**REQUIRED ACTION:**
Please retype the line that contains "Interieur (70, 796)" and all lines that follow it to the end of the entries below, exactly as they stand, with nothing added.

Records from a collection:
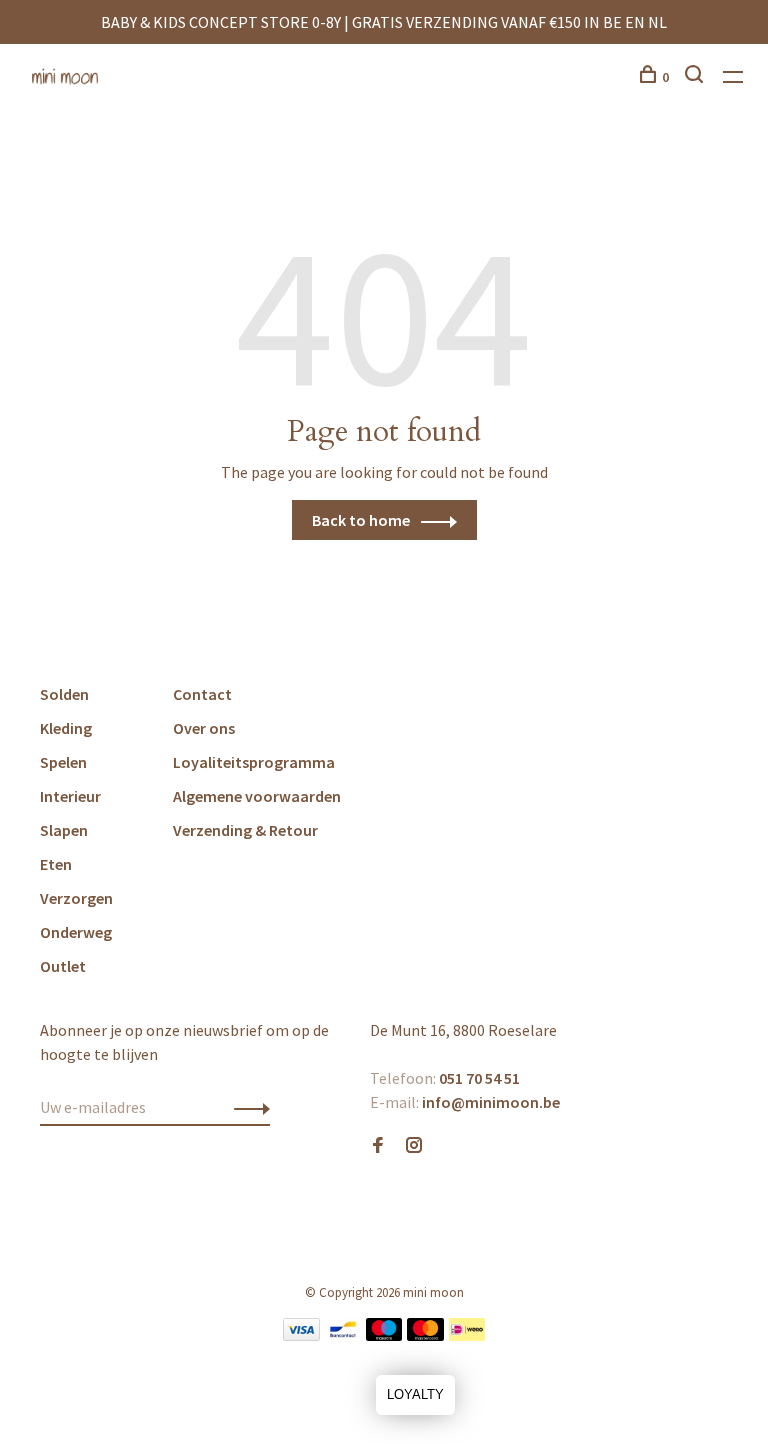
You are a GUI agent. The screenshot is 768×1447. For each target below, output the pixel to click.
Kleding (66, 728)
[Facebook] (378, 1146)
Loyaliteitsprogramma (254, 762)
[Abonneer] (246, 1107)
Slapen (64, 830)
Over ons (204, 728)
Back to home (361, 520)
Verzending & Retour (245, 830)
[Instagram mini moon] (414, 1146)
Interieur (70, 796)
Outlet (63, 966)
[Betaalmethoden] (301, 1335)
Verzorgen (76, 898)
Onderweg (76, 932)
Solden (64, 694)
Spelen (63, 762)
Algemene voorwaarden (257, 796)
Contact (202, 694)
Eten (56, 864)
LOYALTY (415, 1394)
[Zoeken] (696, 77)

**SOLUTION TO THIS EXERCISE:**
Interieur (70, 796)
Outlet (63, 966)
[Betaalmethoden] (301, 1335)
Verzorgen (76, 898)
Onderweg (76, 932)
Solden (64, 694)
Spelen (63, 762)
Algemene voorwaarden (257, 796)
Contact (202, 694)
Eten (56, 864)
LOYALTY (415, 1394)
[Zoeken] (696, 77)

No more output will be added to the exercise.